No. Pro removes the subscription-side restriction, but your device still needs to meet CapCut's hardware requirements, and your source footage needs to be at least the resolution you're exporting to. A Pro subscription on a mid-range phone can still cap out below 4K.

Why is 4K missing after I subscribed to Pro?

Check three things in order: whether your source clips are 4K or higher, whether your specific device model is on CapCut's supported list for high-resolution export, and whether you're on a current app version. Any one of those can hide the option even with an active Pro subscription.

Can I remove one Pro asset instead of subscribing?

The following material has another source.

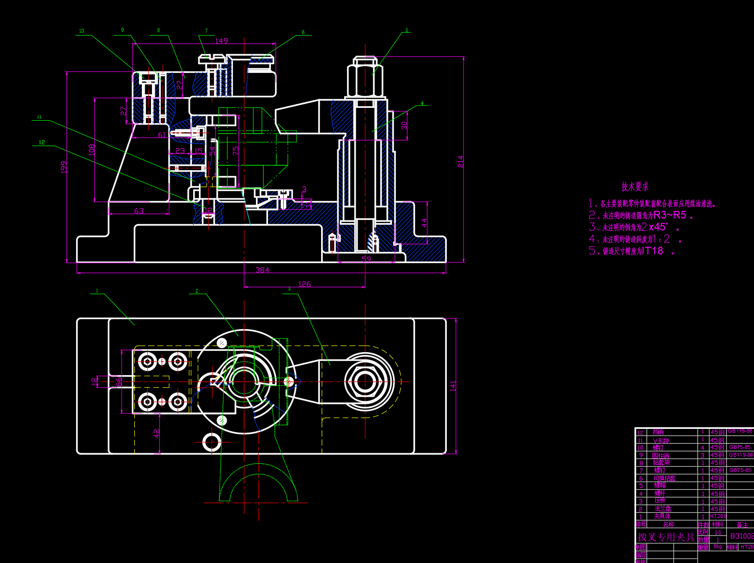The image size is (754, 563).
Task: Click the hex nut in the plan view
Action: pos(365,382)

Usually, yes, provided no other Pro asset, 4K/60fps option, AI element, or free-tier length restriction remains active elsewhere in the project. Since the export block is triggered by scanning your whole project for Pro-tagged elements, swapping out the specific template, effect, font, or transition causing it typically clears the block, as long as it's the only one and you're willing to lose that asset.

How much cloud storage does CapCut Pro include?

CapCut's current documentation lists up to 1TB for Pro, versus around 100GB for Standard, though this has changed across plan generations and may still vary by account and region. Confirm the figure on your own upgrade screen before subscribing.